* _About this task_
Beneath this task are records; print exactly the stretch of them from the line with "Image resolution: width=577" through the line with "Image resolution: width=622", both ends included.

* _Data for the task_
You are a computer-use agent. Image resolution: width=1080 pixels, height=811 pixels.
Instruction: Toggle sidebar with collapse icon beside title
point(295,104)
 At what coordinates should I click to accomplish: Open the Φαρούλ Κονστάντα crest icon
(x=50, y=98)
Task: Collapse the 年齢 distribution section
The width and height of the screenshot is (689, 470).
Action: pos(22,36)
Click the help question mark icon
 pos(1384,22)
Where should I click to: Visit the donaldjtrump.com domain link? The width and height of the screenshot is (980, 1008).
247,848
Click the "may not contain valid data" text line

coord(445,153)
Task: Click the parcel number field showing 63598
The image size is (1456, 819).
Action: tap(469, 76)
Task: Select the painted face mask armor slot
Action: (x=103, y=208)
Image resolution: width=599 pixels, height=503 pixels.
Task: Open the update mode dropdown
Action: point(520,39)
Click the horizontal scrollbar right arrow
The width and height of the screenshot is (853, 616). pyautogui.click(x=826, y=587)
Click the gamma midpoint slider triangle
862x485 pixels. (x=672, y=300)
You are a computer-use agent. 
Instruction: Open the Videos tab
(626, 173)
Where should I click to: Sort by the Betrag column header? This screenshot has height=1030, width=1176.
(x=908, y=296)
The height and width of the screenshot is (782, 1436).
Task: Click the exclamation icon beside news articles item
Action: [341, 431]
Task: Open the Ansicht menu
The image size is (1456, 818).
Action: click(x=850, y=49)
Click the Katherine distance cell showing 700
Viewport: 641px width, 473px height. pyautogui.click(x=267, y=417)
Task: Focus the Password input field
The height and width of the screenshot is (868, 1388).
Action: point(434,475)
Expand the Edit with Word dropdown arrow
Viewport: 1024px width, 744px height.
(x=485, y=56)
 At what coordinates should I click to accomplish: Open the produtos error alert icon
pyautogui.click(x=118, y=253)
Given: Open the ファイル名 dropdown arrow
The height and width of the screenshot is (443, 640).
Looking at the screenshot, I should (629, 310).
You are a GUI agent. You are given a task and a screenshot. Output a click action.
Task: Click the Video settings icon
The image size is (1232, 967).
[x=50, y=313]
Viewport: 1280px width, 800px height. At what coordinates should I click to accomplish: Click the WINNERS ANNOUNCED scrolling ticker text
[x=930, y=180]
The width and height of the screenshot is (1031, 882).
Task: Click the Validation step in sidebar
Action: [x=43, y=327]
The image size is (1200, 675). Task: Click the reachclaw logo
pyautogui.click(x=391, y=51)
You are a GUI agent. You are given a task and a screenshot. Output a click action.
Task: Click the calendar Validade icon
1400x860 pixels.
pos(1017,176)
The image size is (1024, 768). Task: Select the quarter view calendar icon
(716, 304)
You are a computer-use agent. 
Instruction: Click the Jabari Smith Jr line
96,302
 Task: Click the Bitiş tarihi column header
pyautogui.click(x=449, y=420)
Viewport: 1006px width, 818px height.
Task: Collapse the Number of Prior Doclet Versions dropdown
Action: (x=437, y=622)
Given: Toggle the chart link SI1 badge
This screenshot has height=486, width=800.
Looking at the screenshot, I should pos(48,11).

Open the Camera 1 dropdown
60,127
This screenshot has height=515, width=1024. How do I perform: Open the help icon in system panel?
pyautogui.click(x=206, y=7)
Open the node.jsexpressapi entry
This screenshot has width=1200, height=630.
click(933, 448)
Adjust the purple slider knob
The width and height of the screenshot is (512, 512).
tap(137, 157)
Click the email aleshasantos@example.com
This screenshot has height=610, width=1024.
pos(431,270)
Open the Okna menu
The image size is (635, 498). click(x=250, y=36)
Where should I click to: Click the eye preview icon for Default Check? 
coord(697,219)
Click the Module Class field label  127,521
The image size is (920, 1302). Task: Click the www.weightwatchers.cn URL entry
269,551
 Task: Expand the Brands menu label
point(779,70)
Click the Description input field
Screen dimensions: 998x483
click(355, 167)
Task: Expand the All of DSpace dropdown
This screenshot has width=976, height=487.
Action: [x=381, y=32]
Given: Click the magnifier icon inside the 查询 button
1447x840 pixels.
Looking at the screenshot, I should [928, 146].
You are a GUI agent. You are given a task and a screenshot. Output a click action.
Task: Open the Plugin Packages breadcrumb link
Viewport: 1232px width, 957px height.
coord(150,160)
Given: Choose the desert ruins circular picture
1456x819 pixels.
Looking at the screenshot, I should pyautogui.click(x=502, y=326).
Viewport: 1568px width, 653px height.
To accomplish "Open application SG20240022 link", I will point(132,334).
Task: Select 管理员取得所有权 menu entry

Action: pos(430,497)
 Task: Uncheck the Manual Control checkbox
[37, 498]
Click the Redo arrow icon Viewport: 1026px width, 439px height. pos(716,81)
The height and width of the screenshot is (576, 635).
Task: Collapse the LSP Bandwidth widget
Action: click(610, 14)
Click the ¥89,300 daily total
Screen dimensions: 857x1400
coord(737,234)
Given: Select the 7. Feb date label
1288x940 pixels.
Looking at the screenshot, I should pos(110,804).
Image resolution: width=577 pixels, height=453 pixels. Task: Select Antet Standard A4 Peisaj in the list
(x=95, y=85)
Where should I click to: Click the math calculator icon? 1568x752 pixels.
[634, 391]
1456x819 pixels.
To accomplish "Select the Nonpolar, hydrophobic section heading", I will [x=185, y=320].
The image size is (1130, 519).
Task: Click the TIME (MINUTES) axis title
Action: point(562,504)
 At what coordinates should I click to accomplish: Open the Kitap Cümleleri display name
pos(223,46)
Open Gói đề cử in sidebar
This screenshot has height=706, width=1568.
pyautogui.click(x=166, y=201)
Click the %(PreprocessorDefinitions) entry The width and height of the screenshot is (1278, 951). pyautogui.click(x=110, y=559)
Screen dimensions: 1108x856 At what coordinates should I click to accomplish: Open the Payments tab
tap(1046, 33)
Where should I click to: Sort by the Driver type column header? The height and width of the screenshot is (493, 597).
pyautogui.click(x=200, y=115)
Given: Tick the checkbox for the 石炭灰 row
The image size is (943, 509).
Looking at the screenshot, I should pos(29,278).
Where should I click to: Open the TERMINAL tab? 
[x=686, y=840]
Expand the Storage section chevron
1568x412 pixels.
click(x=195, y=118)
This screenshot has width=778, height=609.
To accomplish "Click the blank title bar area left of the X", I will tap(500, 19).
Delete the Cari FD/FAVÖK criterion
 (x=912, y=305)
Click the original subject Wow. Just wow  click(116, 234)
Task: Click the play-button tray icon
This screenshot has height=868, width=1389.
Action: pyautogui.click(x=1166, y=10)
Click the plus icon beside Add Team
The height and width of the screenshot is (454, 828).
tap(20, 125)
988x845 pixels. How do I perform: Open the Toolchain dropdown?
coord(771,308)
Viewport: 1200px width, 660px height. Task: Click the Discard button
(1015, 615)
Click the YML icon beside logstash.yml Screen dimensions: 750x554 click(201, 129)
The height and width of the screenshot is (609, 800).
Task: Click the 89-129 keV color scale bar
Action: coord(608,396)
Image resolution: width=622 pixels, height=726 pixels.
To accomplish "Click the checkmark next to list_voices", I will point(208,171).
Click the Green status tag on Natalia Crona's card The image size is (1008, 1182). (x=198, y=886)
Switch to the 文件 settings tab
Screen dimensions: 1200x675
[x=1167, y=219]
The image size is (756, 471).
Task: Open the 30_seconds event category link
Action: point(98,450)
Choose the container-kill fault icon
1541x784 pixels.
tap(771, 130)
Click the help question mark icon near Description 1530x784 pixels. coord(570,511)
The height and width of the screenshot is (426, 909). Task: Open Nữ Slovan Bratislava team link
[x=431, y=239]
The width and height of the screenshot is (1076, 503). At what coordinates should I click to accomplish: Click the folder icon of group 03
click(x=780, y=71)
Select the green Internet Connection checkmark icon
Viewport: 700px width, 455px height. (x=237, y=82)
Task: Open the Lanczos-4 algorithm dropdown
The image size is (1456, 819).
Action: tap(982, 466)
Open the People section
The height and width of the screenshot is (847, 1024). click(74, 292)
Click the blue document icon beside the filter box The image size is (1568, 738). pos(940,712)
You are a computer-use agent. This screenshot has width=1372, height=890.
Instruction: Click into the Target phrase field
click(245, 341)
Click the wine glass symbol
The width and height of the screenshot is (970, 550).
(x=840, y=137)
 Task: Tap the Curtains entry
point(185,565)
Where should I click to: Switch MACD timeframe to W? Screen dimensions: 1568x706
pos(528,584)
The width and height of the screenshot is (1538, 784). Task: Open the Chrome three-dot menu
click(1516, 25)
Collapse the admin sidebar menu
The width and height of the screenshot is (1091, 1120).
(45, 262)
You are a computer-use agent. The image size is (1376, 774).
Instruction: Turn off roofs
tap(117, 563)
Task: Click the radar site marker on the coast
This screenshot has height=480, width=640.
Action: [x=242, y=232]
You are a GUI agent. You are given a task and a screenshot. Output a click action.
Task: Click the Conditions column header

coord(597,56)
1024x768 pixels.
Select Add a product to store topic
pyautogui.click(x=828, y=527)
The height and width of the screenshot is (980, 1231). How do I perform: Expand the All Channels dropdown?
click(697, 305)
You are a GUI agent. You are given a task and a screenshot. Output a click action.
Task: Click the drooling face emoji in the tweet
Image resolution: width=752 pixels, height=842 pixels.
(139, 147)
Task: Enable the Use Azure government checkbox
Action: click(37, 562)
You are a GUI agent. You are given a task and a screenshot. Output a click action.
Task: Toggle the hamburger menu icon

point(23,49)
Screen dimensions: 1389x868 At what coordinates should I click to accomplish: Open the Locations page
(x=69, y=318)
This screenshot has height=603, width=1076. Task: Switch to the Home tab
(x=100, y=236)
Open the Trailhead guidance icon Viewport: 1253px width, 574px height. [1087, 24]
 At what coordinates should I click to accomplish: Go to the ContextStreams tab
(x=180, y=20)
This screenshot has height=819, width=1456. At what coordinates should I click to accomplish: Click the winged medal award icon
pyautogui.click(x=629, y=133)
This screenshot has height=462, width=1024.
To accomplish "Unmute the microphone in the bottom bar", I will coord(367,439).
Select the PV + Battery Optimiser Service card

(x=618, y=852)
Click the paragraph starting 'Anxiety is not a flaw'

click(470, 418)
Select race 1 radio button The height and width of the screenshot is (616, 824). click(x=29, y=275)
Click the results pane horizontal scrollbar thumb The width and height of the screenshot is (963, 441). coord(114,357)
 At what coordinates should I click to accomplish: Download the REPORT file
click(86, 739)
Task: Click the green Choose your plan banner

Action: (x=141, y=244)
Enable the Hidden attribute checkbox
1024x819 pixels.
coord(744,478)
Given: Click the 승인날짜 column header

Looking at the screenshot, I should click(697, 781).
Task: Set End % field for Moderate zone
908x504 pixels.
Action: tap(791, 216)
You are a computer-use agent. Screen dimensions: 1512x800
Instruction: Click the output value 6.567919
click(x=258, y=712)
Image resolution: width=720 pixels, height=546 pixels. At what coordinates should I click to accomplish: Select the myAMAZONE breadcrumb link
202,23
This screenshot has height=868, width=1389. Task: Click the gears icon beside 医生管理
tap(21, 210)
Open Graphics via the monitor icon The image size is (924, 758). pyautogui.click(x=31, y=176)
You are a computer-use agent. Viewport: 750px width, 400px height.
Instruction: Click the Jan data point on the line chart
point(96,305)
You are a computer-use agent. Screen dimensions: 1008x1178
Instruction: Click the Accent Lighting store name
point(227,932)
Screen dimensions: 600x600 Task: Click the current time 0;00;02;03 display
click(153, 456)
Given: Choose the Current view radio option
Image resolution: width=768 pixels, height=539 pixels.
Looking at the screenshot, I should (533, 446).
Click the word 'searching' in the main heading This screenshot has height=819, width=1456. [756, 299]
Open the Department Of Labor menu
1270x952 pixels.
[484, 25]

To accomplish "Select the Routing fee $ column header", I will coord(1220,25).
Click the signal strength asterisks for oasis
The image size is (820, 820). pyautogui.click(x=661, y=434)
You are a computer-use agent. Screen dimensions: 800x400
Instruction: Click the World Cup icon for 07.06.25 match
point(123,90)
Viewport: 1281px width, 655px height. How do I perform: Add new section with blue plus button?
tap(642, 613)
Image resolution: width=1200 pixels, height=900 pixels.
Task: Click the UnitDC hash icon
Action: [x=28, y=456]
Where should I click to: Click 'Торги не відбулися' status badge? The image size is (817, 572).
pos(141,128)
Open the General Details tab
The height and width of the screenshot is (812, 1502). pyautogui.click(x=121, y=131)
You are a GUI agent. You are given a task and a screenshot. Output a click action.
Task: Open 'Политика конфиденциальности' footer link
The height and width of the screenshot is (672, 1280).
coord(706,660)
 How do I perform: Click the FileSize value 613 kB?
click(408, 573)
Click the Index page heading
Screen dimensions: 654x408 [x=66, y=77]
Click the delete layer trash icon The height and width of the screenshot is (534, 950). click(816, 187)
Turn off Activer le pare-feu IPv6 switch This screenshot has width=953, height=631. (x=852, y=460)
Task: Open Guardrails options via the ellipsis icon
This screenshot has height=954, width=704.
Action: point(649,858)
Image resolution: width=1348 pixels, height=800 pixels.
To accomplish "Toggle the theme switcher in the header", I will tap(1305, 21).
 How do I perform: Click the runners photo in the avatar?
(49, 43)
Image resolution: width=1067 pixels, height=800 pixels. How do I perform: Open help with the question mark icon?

* _Answer below_
Image resolution: width=577 pixels, height=453 pixels. Task: Select Antet Standard A4 Peisaj in the list
(x=95, y=85)
Where should I click to: Click the math calculator icon? 1568x752 pixels.
[634, 391]
1456x819 pixels.
To accomplish "Select the Nonpolar, hydrophobic section heading", I will [x=185, y=320].
The image size is (1130, 519).
Task: Click the TIME (MINUTES) axis title
Action: point(562,504)
 At what coordinates should I click to accomplish: Open the Kitap Cümleleri display name
pos(223,46)
Open Gói đề cử in sidebar
This screenshot has height=706, width=1568.
pyautogui.click(x=166, y=201)
Click the %(PreprocessorDefinitions) entry The width and height of the screenshot is (1278, 951). pyautogui.click(x=110, y=559)
Screen dimensions: 1108x856 At what coordinates should I click to accomplish: Open the Payments tab
tap(1046, 33)
Where should I click to: Sort by the Driver type column header? The height and width of the screenshot is (493, 597).
pyautogui.click(x=200, y=115)
Given: Tick the checkbox for the 石炭灰 row
The image size is (943, 509).
Looking at the screenshot, I should pos(29,278).
Where should I click to: Open the TERMINAL tab? 
[x=686, y=840]
Expand the Storage section chevron
1568x412 pixels.
click(x=195, y=118)
This screenshot has width=778, height=609.
To accomplish "Click the blank title bar area left of the X", I will tap(500, 19).
Delete the Cari FD/FAVÖK criterion
 (x=912, y=305)
Click the original subject Wow. Just wow  click(116, 234)
Task: Click the play-button tray icon
This screenshot has height=868, width=1389.
Action: pyautogui.click(x=1166, y=10)
Click the plus icon beside Add Team
The height and width of the screenshot is (454, 828).
tap(20, 125)
988x845 pixels. How do I perform: Open the Toolchain dropdown?
coord(771,308)
Viewport: 1200px width, 660px height. Task: Click the Discard button
(1015, 615)
Click the YML icon beside logstash.yml Screen dimensions: 750x554 click(201, 129)
The height and width of the screenshot is (609, 800).
Task: Click the 89-129 keV color scale bar
Action: coord(608,396)
Image resolution: width=622 pixels, height=726 pixels.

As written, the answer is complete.